Task - Copy the entries below, from the line containing "You are a computer-use agent. Screen" through the end of the entries, keeping every line and multiplying each click coordinate in the answers by 1.35, rounded to whole numbers with halves going up. Leave all other numbers unchanged.

Data to use -

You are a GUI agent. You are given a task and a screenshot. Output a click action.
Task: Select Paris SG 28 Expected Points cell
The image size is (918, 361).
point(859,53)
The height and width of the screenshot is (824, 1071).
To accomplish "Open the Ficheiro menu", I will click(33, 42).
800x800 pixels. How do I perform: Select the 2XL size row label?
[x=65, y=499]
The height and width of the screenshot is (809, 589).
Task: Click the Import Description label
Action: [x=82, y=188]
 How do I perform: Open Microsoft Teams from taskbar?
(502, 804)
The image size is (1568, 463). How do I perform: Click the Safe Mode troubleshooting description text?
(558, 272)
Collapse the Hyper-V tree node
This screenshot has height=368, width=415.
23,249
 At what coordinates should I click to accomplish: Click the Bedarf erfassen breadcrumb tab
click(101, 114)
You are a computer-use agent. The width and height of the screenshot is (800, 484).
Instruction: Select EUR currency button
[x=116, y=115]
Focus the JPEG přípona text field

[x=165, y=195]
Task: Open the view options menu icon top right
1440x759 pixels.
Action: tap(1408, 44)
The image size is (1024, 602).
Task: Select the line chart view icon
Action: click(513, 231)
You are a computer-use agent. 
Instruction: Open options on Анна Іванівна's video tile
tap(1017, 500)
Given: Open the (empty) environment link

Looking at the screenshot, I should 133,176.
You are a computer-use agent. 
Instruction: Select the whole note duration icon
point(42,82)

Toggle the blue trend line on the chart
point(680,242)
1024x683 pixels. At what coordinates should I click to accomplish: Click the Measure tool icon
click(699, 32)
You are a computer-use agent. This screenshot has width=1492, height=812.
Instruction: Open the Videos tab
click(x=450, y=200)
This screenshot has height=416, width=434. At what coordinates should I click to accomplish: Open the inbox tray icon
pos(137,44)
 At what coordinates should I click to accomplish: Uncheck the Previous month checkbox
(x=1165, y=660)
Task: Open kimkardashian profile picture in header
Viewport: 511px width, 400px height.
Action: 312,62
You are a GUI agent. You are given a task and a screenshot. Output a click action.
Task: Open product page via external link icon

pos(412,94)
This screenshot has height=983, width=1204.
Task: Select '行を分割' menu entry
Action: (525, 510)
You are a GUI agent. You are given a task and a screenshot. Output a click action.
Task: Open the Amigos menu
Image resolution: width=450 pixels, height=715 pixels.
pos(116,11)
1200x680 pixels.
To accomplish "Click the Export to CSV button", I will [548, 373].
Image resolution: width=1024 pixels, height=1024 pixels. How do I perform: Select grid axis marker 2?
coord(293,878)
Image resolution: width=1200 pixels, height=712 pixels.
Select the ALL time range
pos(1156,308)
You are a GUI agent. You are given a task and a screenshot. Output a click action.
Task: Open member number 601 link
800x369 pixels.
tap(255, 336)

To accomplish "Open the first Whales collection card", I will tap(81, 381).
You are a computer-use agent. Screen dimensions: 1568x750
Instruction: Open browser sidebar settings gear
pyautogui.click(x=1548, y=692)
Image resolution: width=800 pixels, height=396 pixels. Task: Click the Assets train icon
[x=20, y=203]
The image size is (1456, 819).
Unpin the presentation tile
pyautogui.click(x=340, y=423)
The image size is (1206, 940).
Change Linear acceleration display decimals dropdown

Exercise response -
You are a computer-use agent. Screen dimensions: 1568x750
Instruction: Open browser sidebar settings gear
pyautogui.click(x=2090, y=934)
Image resolution: width=800 pixels, height=396 pixels. Task: Click the Assets train icon
[x=27, y=274]
The image size is (1456, 819).
Unpin the presentation tile
pyautogui.click(x=459, y=571)
The image size is (1206, 940).
Change Linear acceleration display decimals dropdown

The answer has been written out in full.